** Trecho do texto **
MPF recorre ao STF e STJ para anular mudança de coordenador regional da Funai sem consulta a povos indígenas

Consulta prévia acerca de medidas administrativas e legislativas que afetem os povos indígenas e tribais é prevista em convenção da OIT, da qual o Brasil é signatário

MPF

O Ministério Público Federal (MPF) apresentou recursos ao Supremo Tribunal Federal (STF) e ao Superior Tribunal de Justiça (STJ), com objetivo de anular a mudança do coordenador regional Litoral Sudeste da Fundação Nacional do Índio (Funai), feita pelo Ministério da Justiça e Segurança Pública sem consulta prévia aos povos indígenas afetados pela mudança. A Coordenação Regional Litoral Sudeste, com sede instalada no Município de Itanhaém (SP), tem sob sua jurisdição sete Coordenações Técnicas Locais, que atendem aproximadamente 60 aldeias indígenas dos povos Guarani, Guarani Mbya e Guarani Nhandeva, Kaingang e Terena.

Os recursos foram apresentados em um agravo de instrumento no curso de Ação Civil Pública movida em dezembro de 2019 pelo Ministério Público Federal, na 1ª Vara da Justiça Federal de São Vicente (SP). A ação pedia liminarmente que fosse suspenso o ato de exoneração de Cristiano Vieira Gonçalves Hutter e a nomeação de Roberto Cortez de Souza para exercer o cargo de coordenador regional Litoral Sudeste, com a consequente reintegração imediata do coordenador exonerado. O pedido tem como fundamento o fato de os povos indígenas afetados pela mudança não terem sido previamente consultados, como determina o artigo 6 da Convenção nº 169 da Organização Internacional do Trabalho (OIT), da qual o Brasil é signatário.

A mudança ocorreu em novembro de 2019. O MPF expediu uma recomendação ao Ministério da Justiça e Segurança Pública, que nem sequer respondeu à recomendação. Diante disso, em dezembro daquele ano o MPF ingressou com a ação. No entanto, a Justiça Federal negou o pedido liminar, levando o MPF a recorrer (agravo de instrumento).

** Material fornecido **
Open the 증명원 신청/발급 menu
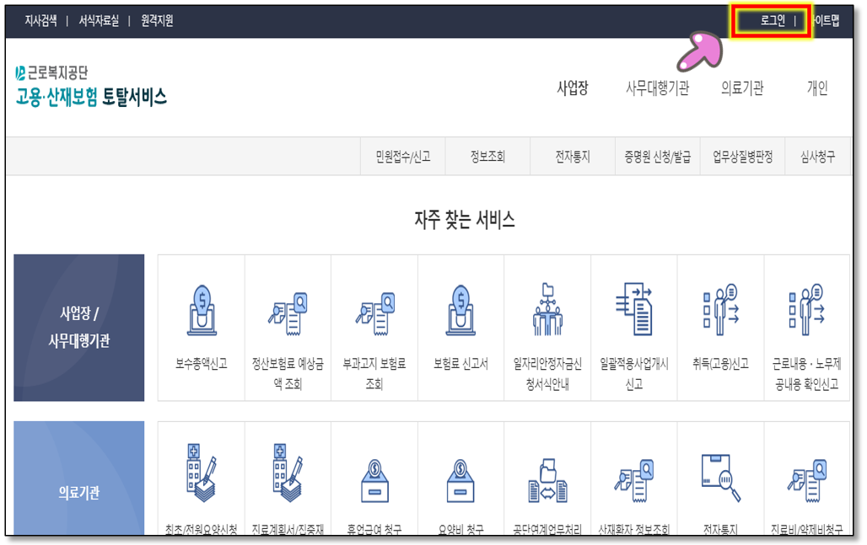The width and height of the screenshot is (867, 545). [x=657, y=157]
* * *
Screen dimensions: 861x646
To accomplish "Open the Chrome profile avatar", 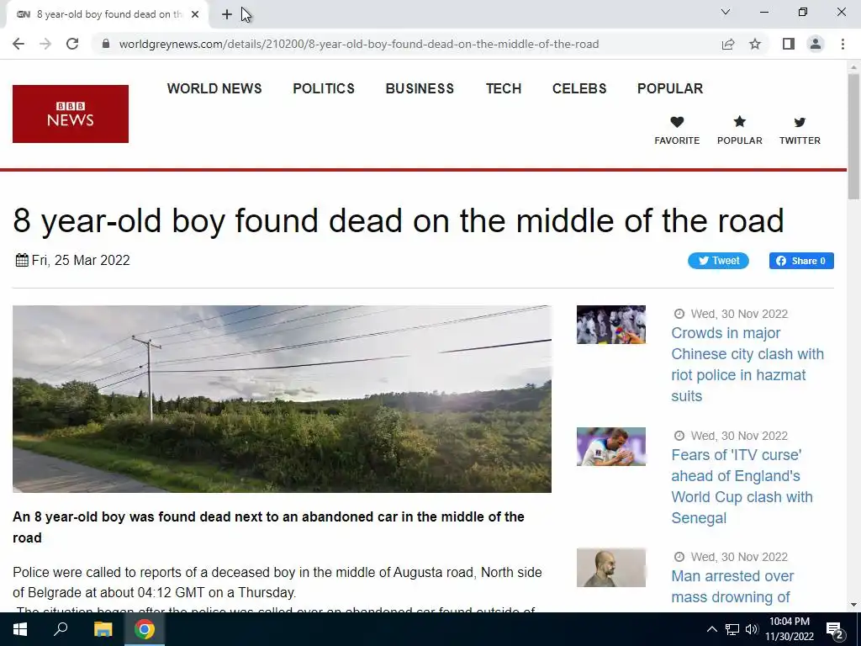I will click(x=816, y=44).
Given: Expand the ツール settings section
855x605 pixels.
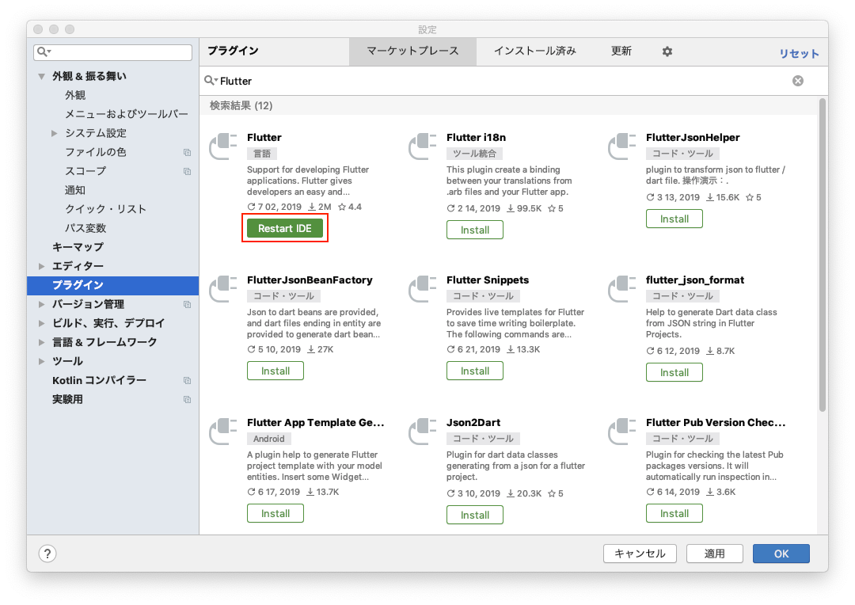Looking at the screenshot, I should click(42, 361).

** Instruções **
1/ Reproduza literalmente a passagem do trecho do texto entre "Os recursos foram" e "Brasil é signatário.", inclusive.
2/ Segundo o trecho do texto, em que município fica a sede da Coordenação Regional Litoral Sudeste da Funai?

** Respostas por tarefa **
1/
Os recursos foram apresentados em um agravo de instrumento no curso de Ação Civil Pública movida em dezembro de 2019 pelo Ministério Público Federal, na 1ª Vara da Justiça Federal de São Vicente (SP). A ação pedia liminarmente que fosse suspenso o ato de exoneração de Cristiano Vieira Gonçalves Hutter e a nomeação de Roberto Cortez de Souza para exercer o cargo de coordenador regional Litoral Sudeste, com a consequente reintegração imediata do coordenador exonerado. O pedido tem como fundamento o fato de os povos indígenas afetados pela mudança não terem sido previamente consultados, como determina o artigo 6 da Convenção nº 169 da Organização Internacional do Trabalho (OIT), da qual o Brasil é signatário.

2/ A sede fica no Município de Itanhaém (SP).